▼▼▼
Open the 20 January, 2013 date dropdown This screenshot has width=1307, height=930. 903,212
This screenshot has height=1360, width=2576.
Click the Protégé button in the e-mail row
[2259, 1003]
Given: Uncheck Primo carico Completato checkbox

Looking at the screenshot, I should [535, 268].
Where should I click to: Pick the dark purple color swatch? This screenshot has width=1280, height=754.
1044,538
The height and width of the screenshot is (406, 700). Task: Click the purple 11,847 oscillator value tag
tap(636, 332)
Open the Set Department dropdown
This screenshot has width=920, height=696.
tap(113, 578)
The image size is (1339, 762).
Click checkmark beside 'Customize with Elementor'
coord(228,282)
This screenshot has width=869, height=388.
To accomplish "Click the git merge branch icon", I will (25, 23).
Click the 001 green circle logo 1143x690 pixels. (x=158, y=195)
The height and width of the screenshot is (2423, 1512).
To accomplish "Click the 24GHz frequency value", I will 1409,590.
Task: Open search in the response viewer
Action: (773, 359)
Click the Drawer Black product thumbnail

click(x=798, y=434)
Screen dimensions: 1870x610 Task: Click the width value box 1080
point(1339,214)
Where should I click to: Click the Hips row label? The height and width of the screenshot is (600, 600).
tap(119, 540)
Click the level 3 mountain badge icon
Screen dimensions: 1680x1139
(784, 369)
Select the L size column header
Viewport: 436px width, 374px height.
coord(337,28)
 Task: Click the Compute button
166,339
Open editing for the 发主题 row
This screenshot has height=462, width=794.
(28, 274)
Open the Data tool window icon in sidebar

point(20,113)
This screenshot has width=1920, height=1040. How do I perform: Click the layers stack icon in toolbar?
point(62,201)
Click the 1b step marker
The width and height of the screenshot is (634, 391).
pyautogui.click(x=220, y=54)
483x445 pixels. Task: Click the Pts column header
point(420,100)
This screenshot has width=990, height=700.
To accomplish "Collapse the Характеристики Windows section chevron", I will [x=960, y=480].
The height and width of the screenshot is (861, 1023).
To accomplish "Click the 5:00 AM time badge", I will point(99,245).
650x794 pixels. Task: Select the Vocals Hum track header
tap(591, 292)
▲▲▲
WHAT IS REQUIRED: Give back every entry, word for word.

OUTPUT FOR THIS EXERCISE:
Open the 20 January, 2013 date dropdown This screenshot has width=1307, height=930. 903,212
This screenshot has height=1360, width=2576.
Click the Protégé button in the e-mail row
[2259, 1003]
Given: Uncheck Primo carico Completato checkbox

Looking at the screenshot, I should [535, 268].
Where should I click to: Pick the dark purple color swatch? This screenshot has width=1280, height=754.
1044,538
The height and width of the screenshot is (406, 700). Task: Click the purple 11,847 oscillator value tag
tap(636, 332)
Open the Set Department dropdown
This screenshot has width=920, height=696.
tap(113, 578)
The image size is (1339, 762).
Click checkmark beside 'Customize with Elementor'
coord(228,282)
This screenshot has width=869, height=388.
To accomplish "Click the git merge branch icon", I will (25, 23).
Click the 001 green circle logo 1143x690 pixels. (x=158, y=195)
The height and width of the screenshot is (2423, 1512).
To accomplish "Click the 24GHz frequency value", I will 1409,590.
Task: Open search in the response viewer
Action: (773, 359)
Click the Drawer Black product thumbnail

click(x=798, y=434)
Screen dimensions: 1870x610 Task: Click the width value box 1080
point(1339,214)
Where should I click to: Click the Hips row label? The height and width of the screenshot is (600, 600).
tap(119, 540)
Click the level 3 mountain badge icon
Screen dimensions: 1680x1139
(784, 369)
Select the L size column header
Viewport: 436px width, 374px height.
coord(337,28)
 Task: Click the Compute button
166,339
Open editing for the 发主题 row
This screenshot has height=462, width=794.
(28, 274)
Open the Data tool window icon in sidebar

point(20,113)
This screenshot has width=1920, height=1040. How do I perform: Click the layers stack icon in toolbar?
point(62,201)
Click the 1b step marker
The width and height of the screenshot is (634, 391).
pyautogui.click(x=220, y=54)
483x445 pixels. Task: Click the Pts column header
point(420,100)
This screenshot has width=990, height=700.
To accomplish "Collapse the Характеристики Windows section chevron", I will [x=960, y=480].
The height and width of the screenshot is (861, 1023).
To accomplish "Click the 5:00 AM time badge", I will point(99,245).
650x794 pixels. Task: Select the Vocals Hum track header
tap(591, 292)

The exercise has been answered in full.